Our focus: A post-migration/post-ethnic approach towards understanding the social organization of “difference” and its effects
In this line we argue that in order to understand the actual place of “difference” and hence inclusion and exclusion in diversified societies it is necessary to go beyond so-called ‘community-studies’ (about the Turks, Albanians, Swiss, etc.). We strive to address different forms of boundary work as actors undertaken by various actors, as well as investigating social networks through ‘cross-cutting-ties-studies’. Approaches such as these allow us to understand how “diversity” is socially organized, (re)produced, both relationally and in the interaction between ‘us’ and ‘them’, in different social fields, power constellations and by different actors, with varying outcomes. We are interested in the mechanisms leading to such boundaries and corresponding “differences”and their effects, as well as in the strategies developed by those being considered as “others”, and stigmatized by the dominant groups in society.
Our research covers the following topics:
‘Social network analysis’ (SNA) can be considered simultaneously as a theoretical approach and as a specific methodology. The basic premise of network analysts is that the social embeddedness of actors within a web of specific relationships says something about their position in society. Thus, network researchers do not regard social systems as a collection of isolated actors with certain categorical characteristics. Rather, their attention is directed toward examining the relations of the actors in a social network, describing its pattern(s) as well as understanding the emergence of such specific network structures. These patterns of embeddedness in social relations do not emerge by chance, but should be regarded as structural patterns which are therefore intrinsically linked with the possibilities, as well as the constraints, of the social actions of the actors; thus, social networks influence the resources available to actors.
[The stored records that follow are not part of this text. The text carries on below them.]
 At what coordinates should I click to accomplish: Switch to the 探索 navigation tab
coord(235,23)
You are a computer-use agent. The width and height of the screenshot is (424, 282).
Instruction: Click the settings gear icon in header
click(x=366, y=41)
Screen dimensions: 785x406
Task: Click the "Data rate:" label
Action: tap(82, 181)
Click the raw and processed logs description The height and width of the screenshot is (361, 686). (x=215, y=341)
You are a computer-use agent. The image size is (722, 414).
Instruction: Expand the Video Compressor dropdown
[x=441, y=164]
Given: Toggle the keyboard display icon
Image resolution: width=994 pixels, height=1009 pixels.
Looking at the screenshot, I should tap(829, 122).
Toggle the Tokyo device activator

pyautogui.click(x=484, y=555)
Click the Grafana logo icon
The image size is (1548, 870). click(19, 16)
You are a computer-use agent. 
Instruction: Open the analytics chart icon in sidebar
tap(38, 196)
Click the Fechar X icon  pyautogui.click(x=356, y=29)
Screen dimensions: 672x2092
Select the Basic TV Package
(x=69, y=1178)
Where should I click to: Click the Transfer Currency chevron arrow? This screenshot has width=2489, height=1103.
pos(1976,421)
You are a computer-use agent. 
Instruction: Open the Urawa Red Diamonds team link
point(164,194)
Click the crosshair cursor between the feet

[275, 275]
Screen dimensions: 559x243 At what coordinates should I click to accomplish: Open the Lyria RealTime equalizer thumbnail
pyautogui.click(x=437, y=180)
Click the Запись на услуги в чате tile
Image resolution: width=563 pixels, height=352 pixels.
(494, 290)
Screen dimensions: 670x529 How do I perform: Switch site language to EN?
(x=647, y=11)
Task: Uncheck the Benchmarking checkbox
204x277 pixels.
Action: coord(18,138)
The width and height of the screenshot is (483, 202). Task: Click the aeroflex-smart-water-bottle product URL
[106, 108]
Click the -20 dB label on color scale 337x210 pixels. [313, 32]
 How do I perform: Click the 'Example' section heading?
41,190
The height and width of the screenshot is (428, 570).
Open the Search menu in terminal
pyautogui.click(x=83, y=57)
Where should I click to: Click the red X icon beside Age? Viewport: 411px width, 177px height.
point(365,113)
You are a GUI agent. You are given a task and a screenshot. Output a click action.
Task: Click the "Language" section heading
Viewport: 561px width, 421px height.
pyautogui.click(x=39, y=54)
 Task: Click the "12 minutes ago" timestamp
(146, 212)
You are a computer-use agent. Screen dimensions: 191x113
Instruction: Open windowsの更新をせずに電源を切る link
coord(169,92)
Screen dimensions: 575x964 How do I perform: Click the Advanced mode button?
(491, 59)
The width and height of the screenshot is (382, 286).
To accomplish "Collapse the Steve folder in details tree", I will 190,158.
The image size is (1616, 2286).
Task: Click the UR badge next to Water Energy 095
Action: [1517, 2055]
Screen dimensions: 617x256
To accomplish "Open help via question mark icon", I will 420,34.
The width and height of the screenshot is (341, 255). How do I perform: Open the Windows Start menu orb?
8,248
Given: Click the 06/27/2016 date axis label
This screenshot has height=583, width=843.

Our focus: Qualitative social network analysis, regarding issues of migration, mobility and ethnicity
While SNA has today in general a strong quantitative orientation, we mainly work and develop qualitative-interpretative approaches, using ego-centric networks, following a research tradition which evolved in the 1970s among urban social anthropologists (Manchester School), and which experienced a revival over the last few years. Our researchers are pioneering qualitative network analysis, particularly in the field of migration, mobility, and ethnicity. SNA is well suited in order to tackle the various critiques which have been formulated towards migration and mobility studies, particularly the critiques of methodological nationalism and groupism as well as the tendency to categorize groups a priori in terms of ethnicity: As SNA places the focus on the structure of social relations rather than on preliminary (ethnically, nationally) defined groups, the exploration of multilevel and crosscutting ties are explored, which in turn allows the “unbounding” of problematic concepts such as “ethnicity”, “groups” and ‘culture’.